A representação não está reduzida à mera atuação de instituições ou pessoas em nome de outras. Em verdade, incide sobre a representação fatores que instalam características próprias, que elevam este instituto a um grau de complexidade que requer melhor abordagem. Nos dizeres de Pascal: “A pluralidade que não se reduz à unidade é confusão. A unidade que não é resultado da pluralidade é tirania”. Assim, a combinação das vontades sob a direção de regras comuns, em que cada indivíduo reconhece a justiça e a razão, não sendo admitida a imposição violenta.
O poder legislativo, reside na vontade popular materializada por meio das regras de convivência social, por John Locke “ Uma vez que o grande objetivo do ingresso dos homens em sociedade é a fruição da propriedade em paz e segurança, e que o grande instrumento e meio disto são as leis estabelecidas nessa sociedade, a primeira lei positiva e fundamental de todas as comunidades consiste em estabelecer o poder legislativo enquanto primeira lei natural fundamental, que deve reger até mesmo o poder legislativo.” O poder legislativo é por si só, o poder supremo da comunidade, sagrado e inalterável, delegado a um grupo de pessoas (parlamento) que tem por missão precípua exerce-lo com a nobreza que lhe é cabido; assim ninguém tem o poder de fazer leis senão pelo próprio consentimento daquela e pela autoridade dela recebida.
Mas não confundamos o poder legislativo (titular o povo), com a Instituição que o exerce tal poder (Parlamento), enquanto este é o órgão instituído pra criar as regras de uma sociedade, aquele é a autonomia de um povo em cria-las. O que faz do representante legislativo o detentor do maior poder já concebido em uma sociedade.

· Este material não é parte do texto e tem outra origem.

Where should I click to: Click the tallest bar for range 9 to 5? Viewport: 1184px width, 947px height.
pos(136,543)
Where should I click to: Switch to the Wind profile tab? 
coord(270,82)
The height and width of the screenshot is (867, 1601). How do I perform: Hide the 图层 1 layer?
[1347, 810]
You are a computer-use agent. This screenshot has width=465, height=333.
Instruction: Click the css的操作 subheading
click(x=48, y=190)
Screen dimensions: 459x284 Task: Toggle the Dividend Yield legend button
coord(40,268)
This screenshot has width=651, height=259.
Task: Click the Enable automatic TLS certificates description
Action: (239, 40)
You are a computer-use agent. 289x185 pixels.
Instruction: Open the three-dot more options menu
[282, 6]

Retomando a análise do Brasil, a representação Legislativa se dá por meio das Câmaras Municipais (Vereadores) nos municípios, nas Assembleias Legislativas (Deputados Estaduais) nas Unidades da Federação e Congresso Nacional bicameral ( Deputados Federais e Senadores) na União. Retrata-se numa composição mista de pessoas de diversos gêneros, raças, camadas sociais, formação intelectual, religiões e idades, perfazendo um perfil plural, típico e diretamente identificado ao perfil brasileiro.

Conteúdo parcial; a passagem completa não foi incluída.